Comparison of an In-House Whole HIV-1 Pol Genotyping Assay to Viroseq for Detection of HIV-1 Drug Resistance Mutations in Patients Failing cART in Botswana

Comparison of an In-House Whole HIV-1 Pol Genotyping Assay to Viroseq for Detection of HIV-1 Drug Resistance Mutations in Patients Failing cART in Botswana

Project Level: 
Email Address: 
tshepimokaleng@gmail.com
Phone Number: 
+267 7 370-7257

Mokaleng’s project looks at optimising the recently improved Long-Range HIV Genotyping for Analysis of HIV Drug Resistance and HIV Clustering in the Botswana population. In this project, they genotype 80% of the full length HIV genome using a long range genotype method - a modification of the method developed by Gal et al. This method enables the critical ability to detect drug resistance in subjects who are already on anti-retroviral therapy, by sequencing the entire HIV genome and locating drug-resistance mutations. The method uses proviral DNA and viral RNA as templates for amplification.
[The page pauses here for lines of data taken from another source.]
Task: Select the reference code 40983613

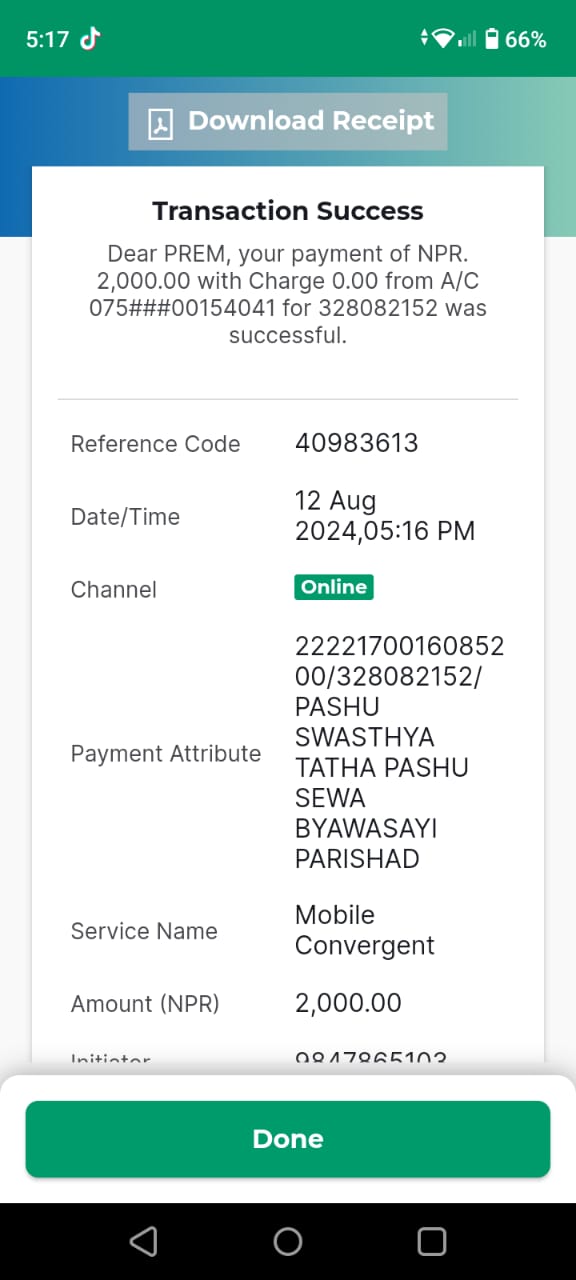Action: (x=357, y=443)
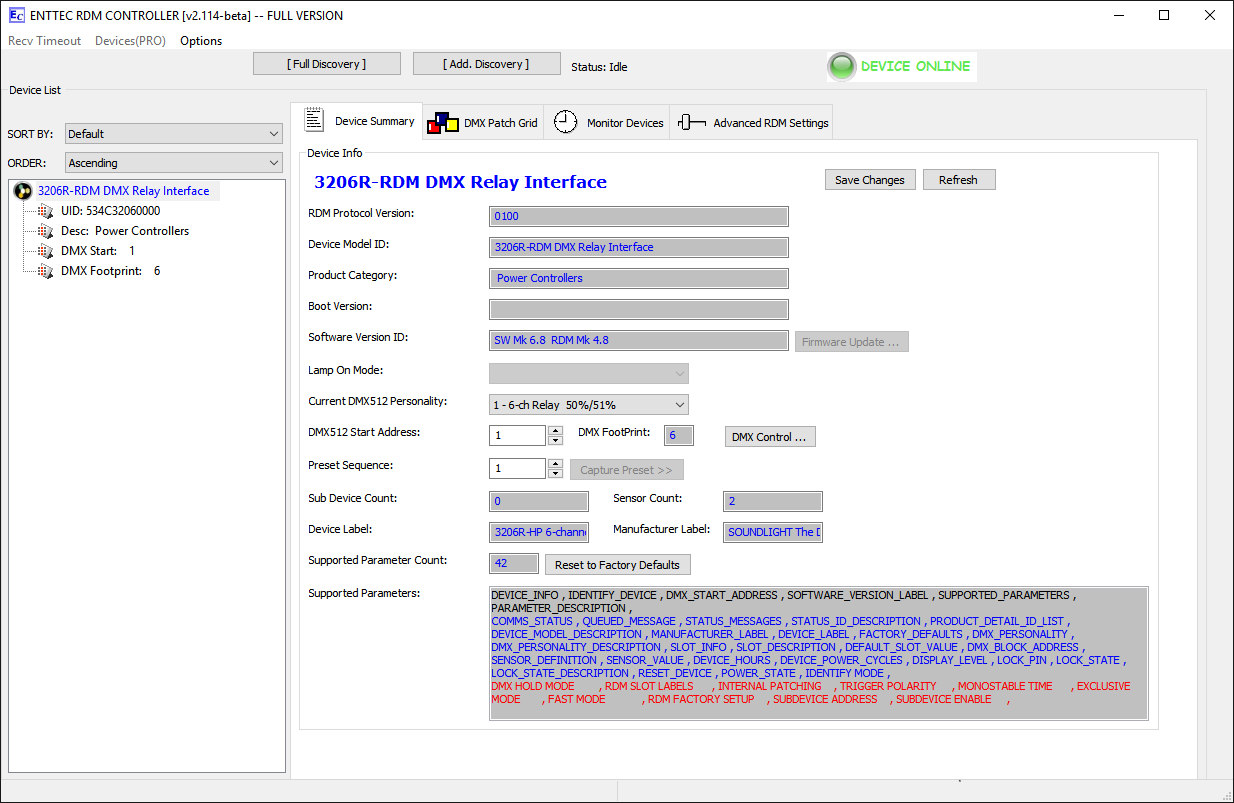Screen dimensions: 1234x803
Task: Click the Advanced RDM Settings slider icon
Action: pyautogui.click(x=692, y=122)
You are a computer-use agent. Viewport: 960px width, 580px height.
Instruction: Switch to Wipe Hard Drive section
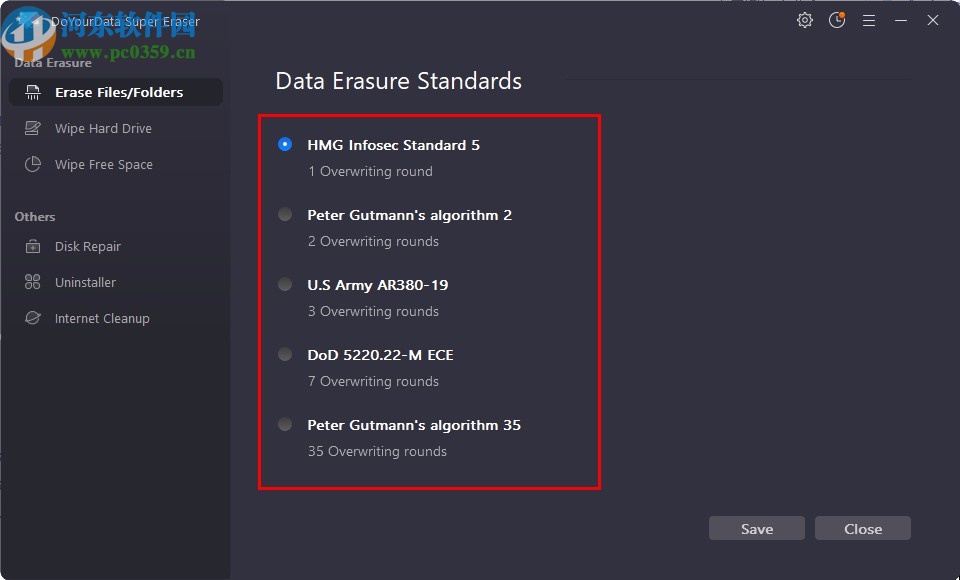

The long range genotyping focuses on the 4 PCRs - the first PCR is the amplification of the large fragment taking almost the entire HIV genome (viral RNA) using RT-PCR (cDNA synthesis).  The large fragment is used as a 2nd round template for the last three amplicons. The amplicons 1 and 3 are sent to Sanger for direct sequencing while amplicon 2 is cloned before sequencing.